Collected data entries:
╔══

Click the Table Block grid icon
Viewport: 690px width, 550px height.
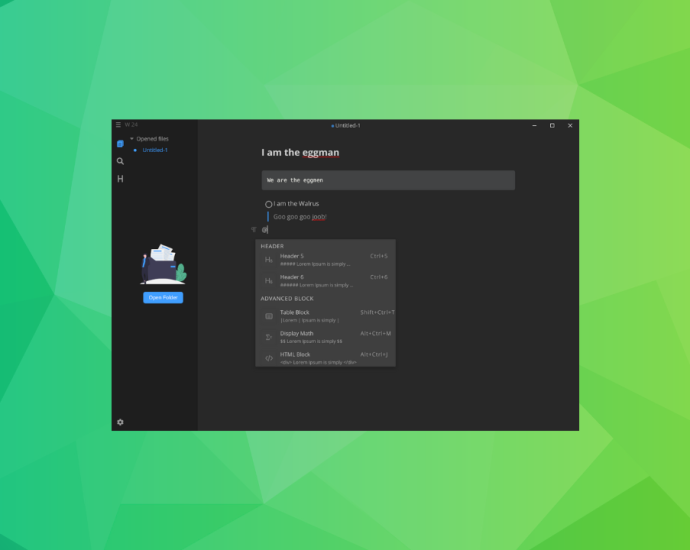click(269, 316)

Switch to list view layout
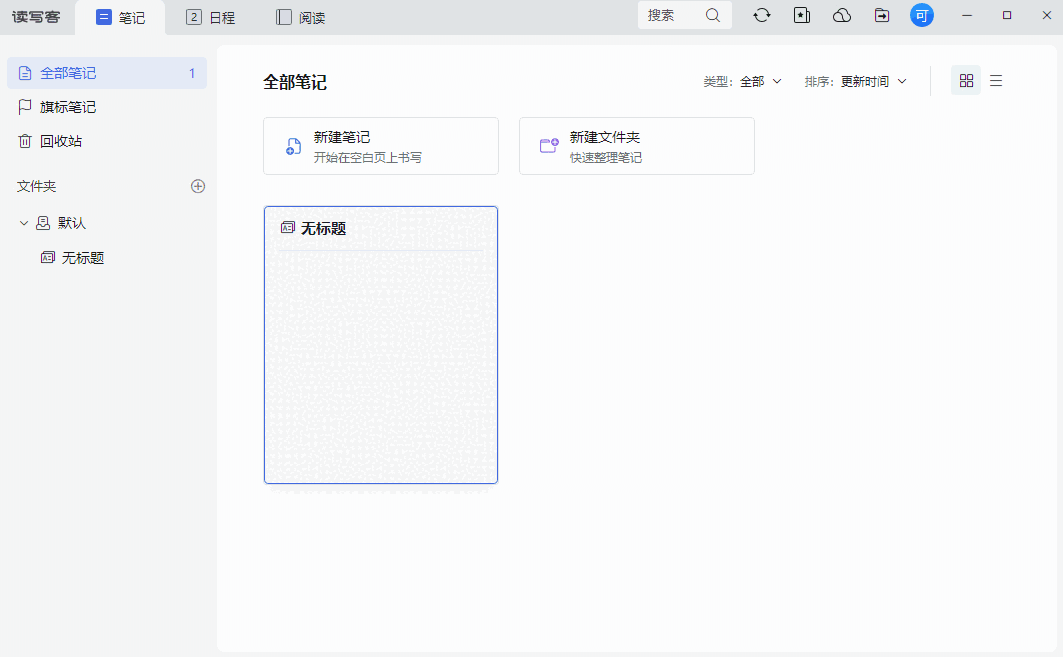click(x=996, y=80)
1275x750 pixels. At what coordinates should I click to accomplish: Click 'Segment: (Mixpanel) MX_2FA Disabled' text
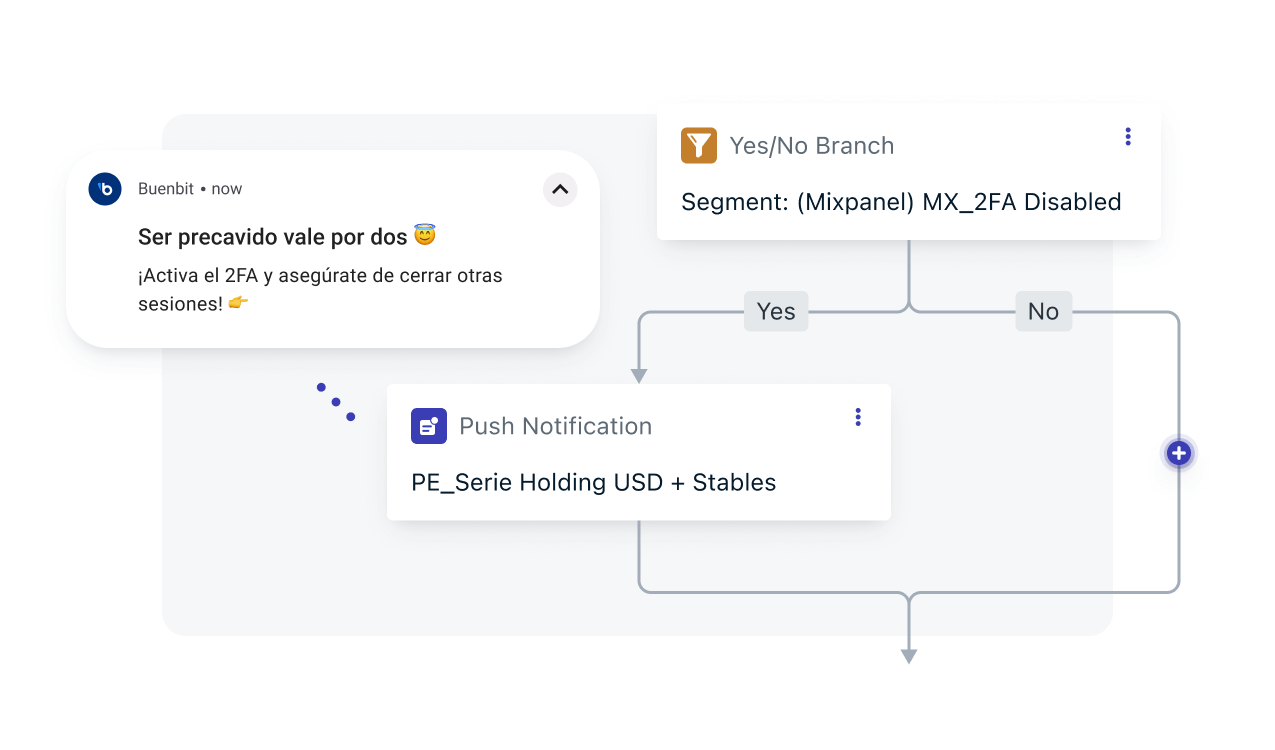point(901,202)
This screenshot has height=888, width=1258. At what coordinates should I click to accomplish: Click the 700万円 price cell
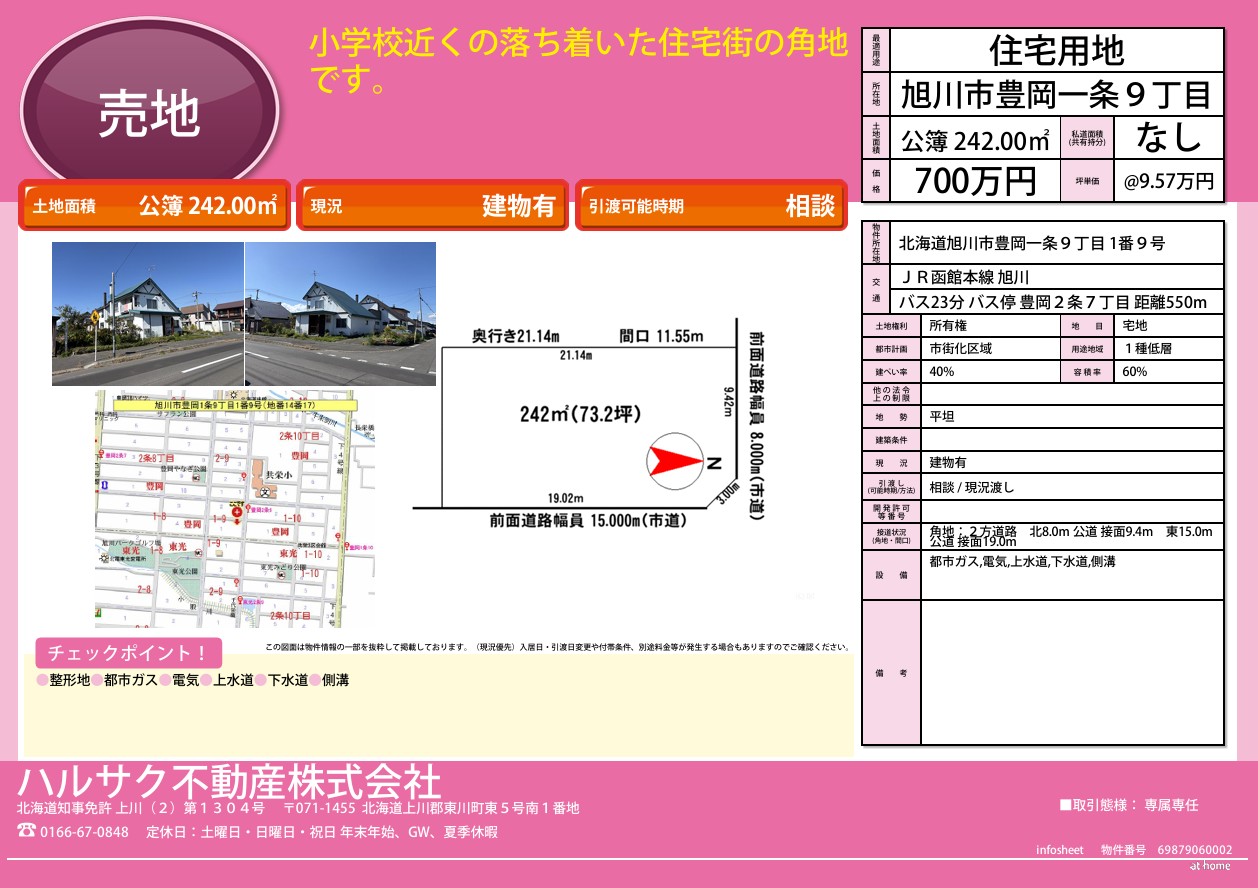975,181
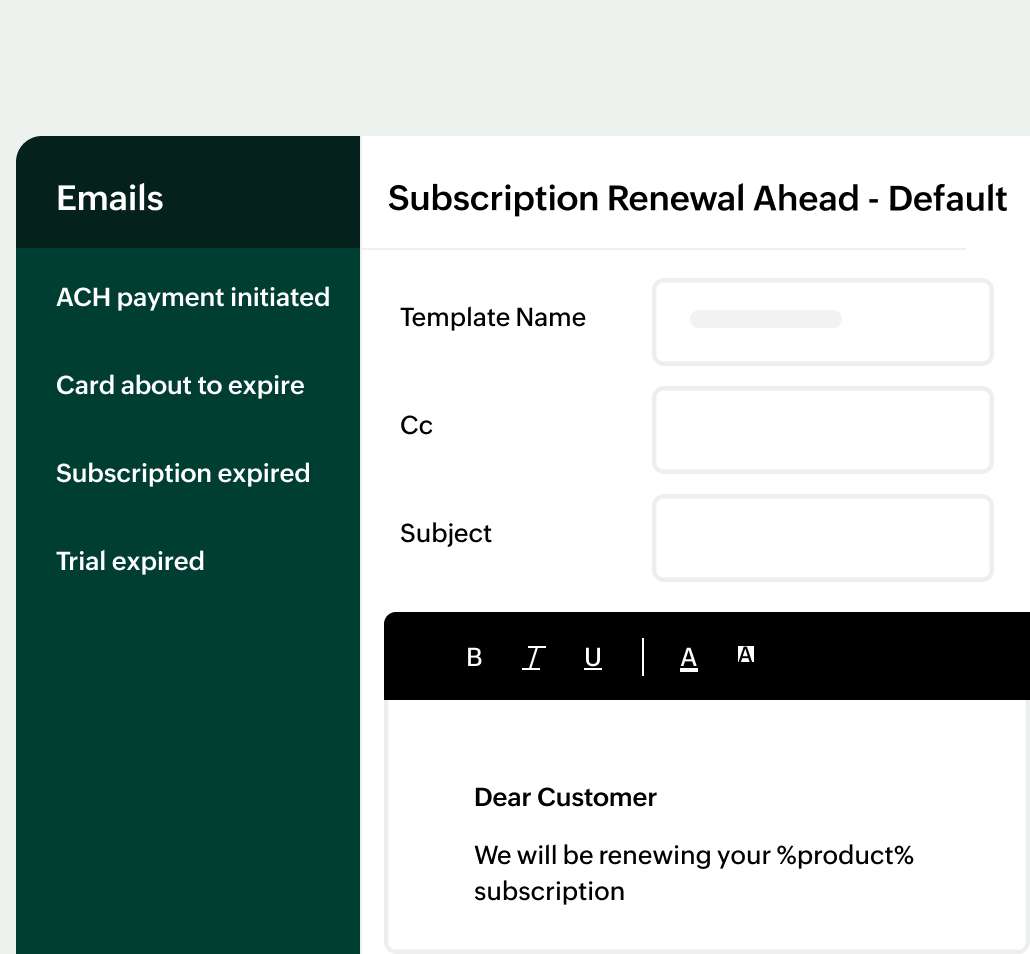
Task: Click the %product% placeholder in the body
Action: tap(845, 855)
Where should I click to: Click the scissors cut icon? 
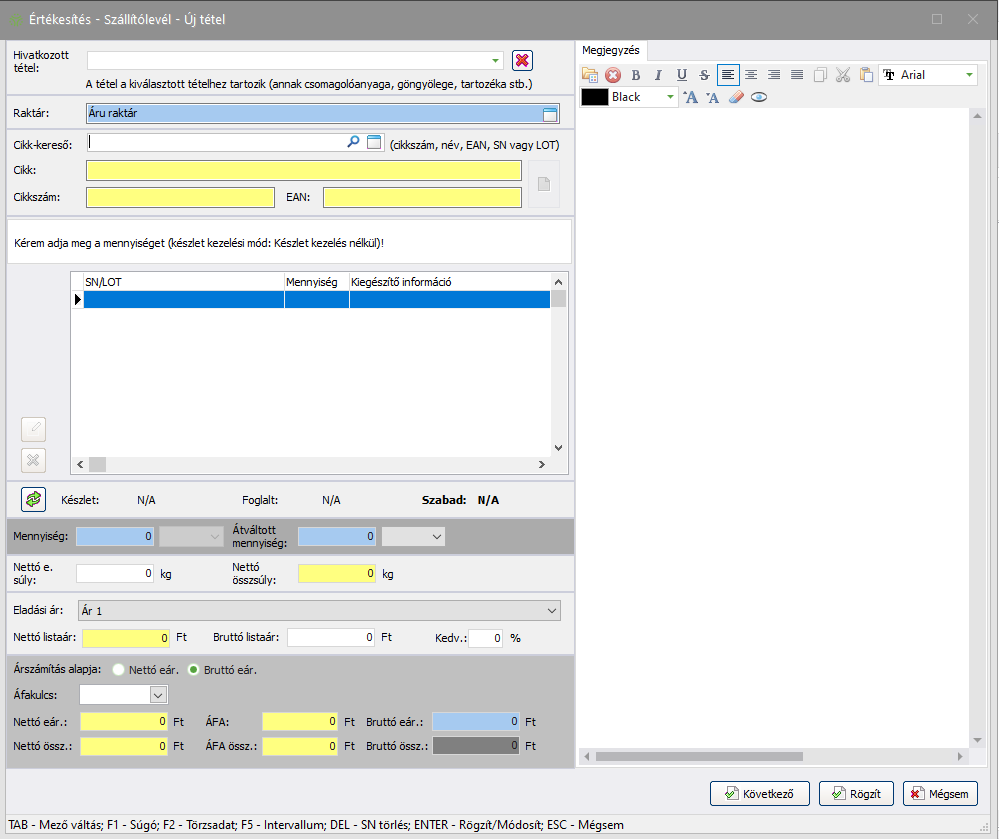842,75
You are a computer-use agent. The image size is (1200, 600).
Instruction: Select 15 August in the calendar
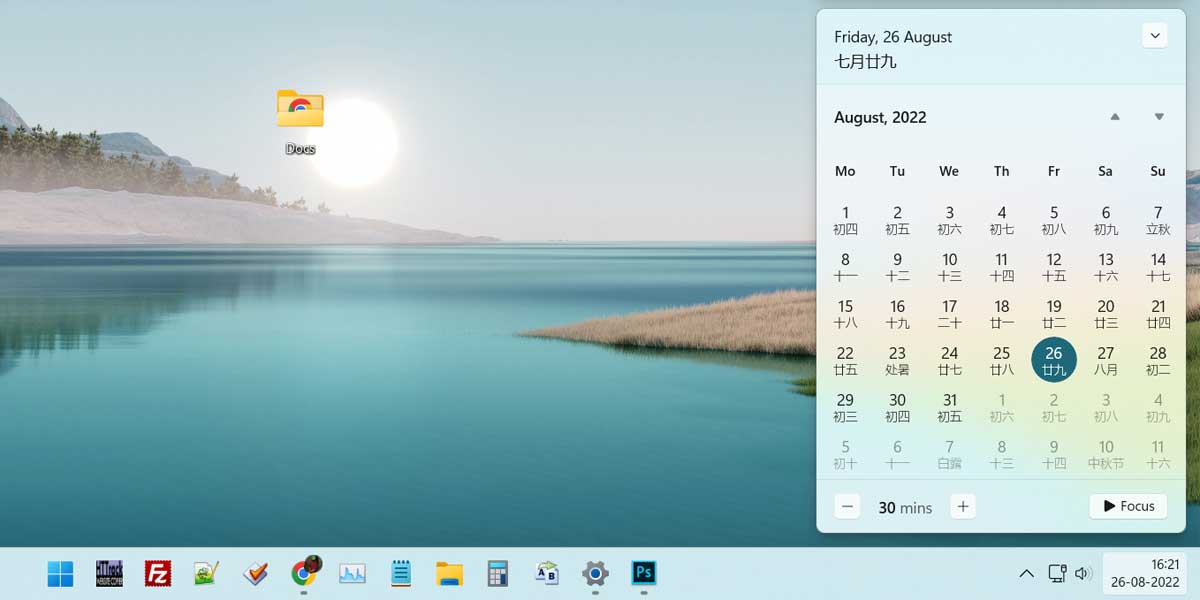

╚══

DESCRIPTION OF THE TASK:
Starting with the line that contains "This screenshot has", print every remaining line of the records above, exactly as it stands. Do not print the pictures.

THE ANSWER:
This screenshot has height=888, width=1258. At what coordinates should I click to accomplish: Click the 700万円 price cell
975,181
Task: Click the %product% placeholder in the body
Action: tap(845, 855)
Where should I click to: Click the scissors cut icon? 
842,75
You are a computer-use agent. The image size is (1200, 600).
Instruction: Select 15 August in the calendar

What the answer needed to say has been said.